Podemos apuesta por las elecciones generales de finales de 2015, descafeinando las próximas elecciones autonómicas y municipales del 24 de mayo. Podemos no se medirá en las próximas elecciones municipales con su nombre, prefieren promocionar una especie de marcas blancas para asistir a los comicios sin comprometer al partido y su hoja de ruta centrada en ganar la elecciones generales. Los miembros más conocidos de Podemos consideran que presentarse a las municipales de manera general conlleva más riesgos que beneficios.

Podemos empezó primero con las elecciones europeas, ahora presenta 13 candidatos para las elecciones autonómicas pero se olvida de los municipios. Son conscientes de que el paso atrás en municipales podría frenar su ascensión, de que no tienen una estructura de partido y que eso podría crear un desencanto en los ciudadanos. Pero, ¿no crea desencanto no tener a miembros de tu partido en tu municipio, en tu comunidad, en los más cercano al ciudadano? Es como querer empezar la casa por el tejado, primero Europa, después las autonomías y finalmente la lucha por el Estado ¿para cuándo los ayuntamientos?

Quieren apostar sin correr riesgos, buscando candidaturas ciudadanas con posibilidades de ganar, como la de Barcelona en Comú, con Ada Colau, persona de claro consenso. Buscando otras iniciativas municipalistas en ciudades como Madrid, Zaragoza,Bilbao o Málaga buscando nuevos espacios de participación política.

Pero, el camino hacía las elecciones generales es muy largo y puede desgastar a Podemos. Temas como el «caso Monedero», la beca de Errejón, las constantes referencias a Venezuela, a Chavez y a Maduro, la menor exposición televisiva y la «basura» que pueden lanzar los tertulianos beligerantes, pasando por los vídeos de internet y los comentarios de los antiguos alumnos que eran suspendidos, todo eso no suma votos, crea la sensación de hastío por parte de los posibles votantes. Además, de la salida de Ciudadanos, que reclama también una parte del pastel electoral.

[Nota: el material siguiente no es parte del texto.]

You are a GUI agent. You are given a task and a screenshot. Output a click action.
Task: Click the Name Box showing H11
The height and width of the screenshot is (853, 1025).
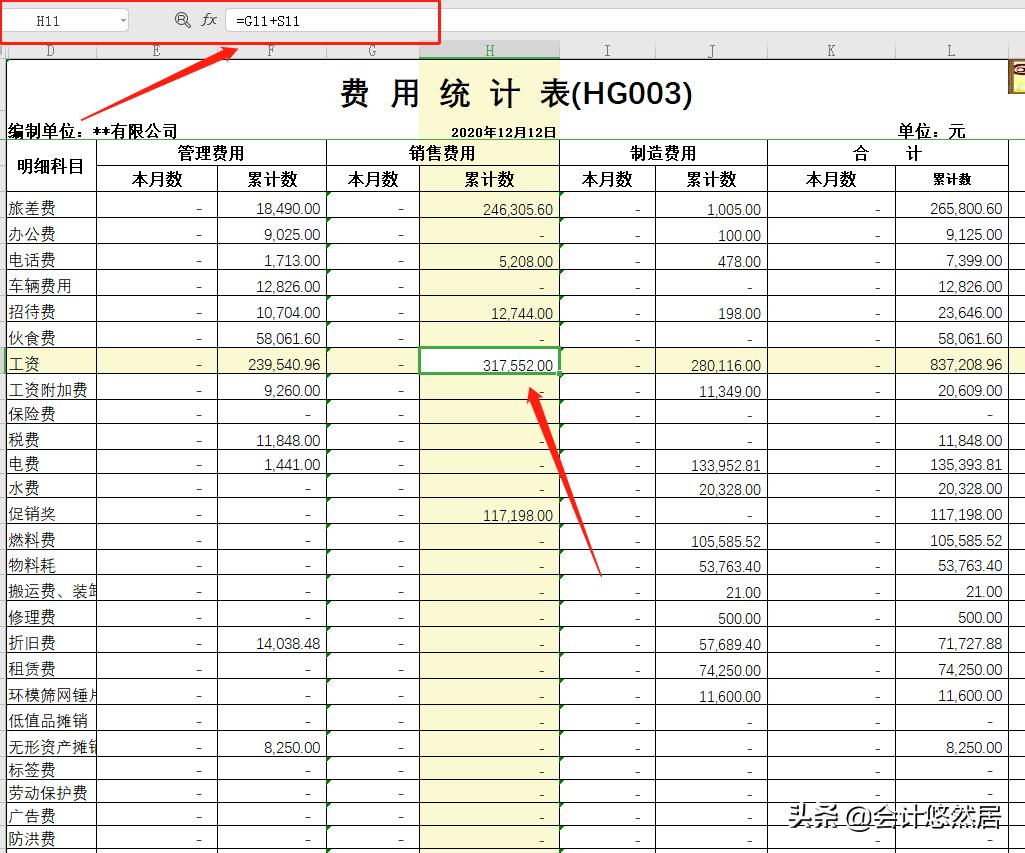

Un partido que quiera ganar unas elecciones generales, no se puede permitir olvidarse de los municipios, de los ayuntamientos, porque la democracia se vive primero donde vives. No solo basta con conseguir el control del Trono de Hierro del continente de Poniente, como en la serie de Juego de tronos, al ciudadano le gusta sentir las decisiones de los partidos a los que vota, desde lo más cercano a su casa. Y, es desde donde Podemos podría haber puesto en marcha sus mecanismos de participación plebiscitaria, es decir consultas que parten de un órgano ejecutivo para que sean refrendadas por el conjunto de la comunidad.